Shoreline Amphitheater is the house that Bill and the Woz built at the southern end of the San Francisco Bay in the heart of Silicon Valley. You can still see Woz sittin' in his booth playing computer games with his pals while the action rages on... but Bill left us a while ago. In his wake is the highest of times conjured by the creative direction of the Barsottis who concieved these wild scenes.
They were inspired to add a parade through the large outdoor facility at the height of the afternoon. A dozen large floats and festively costumed inviduals toss Mardi Gras beads and gris-gris to the voracious crowd. Many of the floats are Art Police collaborations.

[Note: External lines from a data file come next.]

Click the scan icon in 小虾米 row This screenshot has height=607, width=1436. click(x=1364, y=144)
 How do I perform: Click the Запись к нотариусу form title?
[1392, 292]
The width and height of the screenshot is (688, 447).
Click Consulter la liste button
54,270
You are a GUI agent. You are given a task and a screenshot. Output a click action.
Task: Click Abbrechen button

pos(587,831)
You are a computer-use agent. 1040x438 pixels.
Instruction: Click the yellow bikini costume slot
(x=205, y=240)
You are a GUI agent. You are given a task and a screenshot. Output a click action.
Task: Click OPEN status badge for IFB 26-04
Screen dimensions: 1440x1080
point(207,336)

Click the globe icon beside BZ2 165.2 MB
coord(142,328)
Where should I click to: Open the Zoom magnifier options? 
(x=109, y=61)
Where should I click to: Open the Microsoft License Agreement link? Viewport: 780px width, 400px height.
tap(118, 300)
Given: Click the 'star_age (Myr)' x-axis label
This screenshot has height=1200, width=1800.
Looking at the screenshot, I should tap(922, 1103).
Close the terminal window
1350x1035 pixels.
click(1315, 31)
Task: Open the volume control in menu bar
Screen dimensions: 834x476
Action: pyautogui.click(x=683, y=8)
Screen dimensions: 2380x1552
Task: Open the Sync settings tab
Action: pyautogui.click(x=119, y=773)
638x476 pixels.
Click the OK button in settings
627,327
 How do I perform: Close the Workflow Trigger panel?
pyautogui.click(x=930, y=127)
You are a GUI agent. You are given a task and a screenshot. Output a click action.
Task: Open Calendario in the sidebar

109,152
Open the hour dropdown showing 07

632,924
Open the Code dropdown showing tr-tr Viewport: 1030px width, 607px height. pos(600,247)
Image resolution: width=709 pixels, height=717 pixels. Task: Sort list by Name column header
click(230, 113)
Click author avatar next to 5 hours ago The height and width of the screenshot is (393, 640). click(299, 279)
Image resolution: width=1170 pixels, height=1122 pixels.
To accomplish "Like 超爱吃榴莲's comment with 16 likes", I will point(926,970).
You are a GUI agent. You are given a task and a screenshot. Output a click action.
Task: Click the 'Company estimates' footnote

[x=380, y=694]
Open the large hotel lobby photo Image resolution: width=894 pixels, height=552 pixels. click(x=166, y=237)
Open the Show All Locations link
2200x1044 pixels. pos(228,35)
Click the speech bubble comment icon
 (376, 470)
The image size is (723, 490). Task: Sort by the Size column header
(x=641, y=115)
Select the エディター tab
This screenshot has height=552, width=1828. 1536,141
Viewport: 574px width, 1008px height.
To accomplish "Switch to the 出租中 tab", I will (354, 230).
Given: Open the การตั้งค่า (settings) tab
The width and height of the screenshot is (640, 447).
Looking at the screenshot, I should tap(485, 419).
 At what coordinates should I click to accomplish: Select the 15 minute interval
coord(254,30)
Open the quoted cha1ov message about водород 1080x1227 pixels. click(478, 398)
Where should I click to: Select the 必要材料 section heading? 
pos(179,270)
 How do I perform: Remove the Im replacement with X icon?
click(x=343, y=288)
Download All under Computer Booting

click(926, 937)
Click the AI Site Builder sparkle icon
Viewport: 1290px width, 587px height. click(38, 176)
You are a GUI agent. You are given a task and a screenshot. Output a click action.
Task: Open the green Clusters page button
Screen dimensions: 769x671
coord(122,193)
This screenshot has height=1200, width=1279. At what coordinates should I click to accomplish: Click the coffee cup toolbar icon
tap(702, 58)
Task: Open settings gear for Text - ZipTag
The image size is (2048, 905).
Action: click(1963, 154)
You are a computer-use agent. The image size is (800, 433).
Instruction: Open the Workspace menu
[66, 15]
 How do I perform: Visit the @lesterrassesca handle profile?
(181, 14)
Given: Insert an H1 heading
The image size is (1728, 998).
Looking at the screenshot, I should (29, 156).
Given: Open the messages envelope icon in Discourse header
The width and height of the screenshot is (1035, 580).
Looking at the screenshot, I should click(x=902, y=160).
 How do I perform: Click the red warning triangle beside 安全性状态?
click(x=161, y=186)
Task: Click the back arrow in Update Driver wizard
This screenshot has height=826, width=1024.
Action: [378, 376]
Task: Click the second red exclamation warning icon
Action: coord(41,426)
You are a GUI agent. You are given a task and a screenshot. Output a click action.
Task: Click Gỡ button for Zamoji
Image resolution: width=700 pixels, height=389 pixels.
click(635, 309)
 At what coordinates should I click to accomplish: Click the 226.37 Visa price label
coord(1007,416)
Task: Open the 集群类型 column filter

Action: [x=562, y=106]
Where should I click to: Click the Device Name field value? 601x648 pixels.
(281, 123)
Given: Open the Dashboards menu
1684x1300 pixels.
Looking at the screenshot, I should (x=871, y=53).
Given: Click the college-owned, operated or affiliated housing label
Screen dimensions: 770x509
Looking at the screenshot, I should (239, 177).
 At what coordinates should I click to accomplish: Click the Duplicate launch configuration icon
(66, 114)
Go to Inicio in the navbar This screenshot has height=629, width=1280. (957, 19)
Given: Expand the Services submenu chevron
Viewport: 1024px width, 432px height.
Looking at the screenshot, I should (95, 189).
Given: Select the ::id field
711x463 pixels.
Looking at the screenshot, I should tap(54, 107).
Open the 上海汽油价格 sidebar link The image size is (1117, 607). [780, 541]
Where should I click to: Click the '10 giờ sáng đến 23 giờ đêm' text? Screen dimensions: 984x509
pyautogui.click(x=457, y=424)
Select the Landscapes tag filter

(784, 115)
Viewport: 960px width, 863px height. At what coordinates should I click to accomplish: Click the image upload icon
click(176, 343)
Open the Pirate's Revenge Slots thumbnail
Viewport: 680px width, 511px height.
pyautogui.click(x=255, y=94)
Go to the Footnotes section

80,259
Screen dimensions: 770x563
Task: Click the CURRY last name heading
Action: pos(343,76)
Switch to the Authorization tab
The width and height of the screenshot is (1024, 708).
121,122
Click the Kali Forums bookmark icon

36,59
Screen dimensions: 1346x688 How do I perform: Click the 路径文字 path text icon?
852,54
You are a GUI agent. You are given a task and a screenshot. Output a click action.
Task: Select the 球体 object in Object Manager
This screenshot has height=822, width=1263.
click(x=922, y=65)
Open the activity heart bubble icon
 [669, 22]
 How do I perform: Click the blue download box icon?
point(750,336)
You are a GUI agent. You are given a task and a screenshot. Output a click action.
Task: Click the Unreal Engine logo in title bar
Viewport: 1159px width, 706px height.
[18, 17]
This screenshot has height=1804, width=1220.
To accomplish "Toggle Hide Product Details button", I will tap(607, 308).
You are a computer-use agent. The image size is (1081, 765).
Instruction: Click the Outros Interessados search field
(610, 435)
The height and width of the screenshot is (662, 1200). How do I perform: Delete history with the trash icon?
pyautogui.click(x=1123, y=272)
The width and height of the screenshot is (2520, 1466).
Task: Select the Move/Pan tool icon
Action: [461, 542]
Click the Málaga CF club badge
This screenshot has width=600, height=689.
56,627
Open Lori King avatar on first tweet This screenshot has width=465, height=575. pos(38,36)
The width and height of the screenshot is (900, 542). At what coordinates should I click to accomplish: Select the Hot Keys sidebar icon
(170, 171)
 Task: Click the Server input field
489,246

Marie Lavaoux, the Queen of Voodoo is, a large puppet sitting on her thrown. Created first for a Grateful Dead Mardi celebration along with the Vineman, she sits among the crowd at the entrance eyeing each and every attendee. Marie Lavaoux ruled New Orleans at the turn of the twentieth century. She was the most feared among all of the voodoo queens. Born somewhere in the carribean of Aftrican slave parents, people still go to her grave at the edge of the French Quarter and mark an X on her grave stone or leave an offering on one sort or another to appease her spirit.
The Parade is staged in the late afternoon with the crowd estimated around twenty thousand people. Apprximately one hundred and fifty people push, ride and monitor direct the parade through the crowd as the costumed float riders toss hundreds of gross of gris-gris beads and trinkets to the screaming, demanding onlookers.
Some flash, others just wave to get the attention of the bead throwers.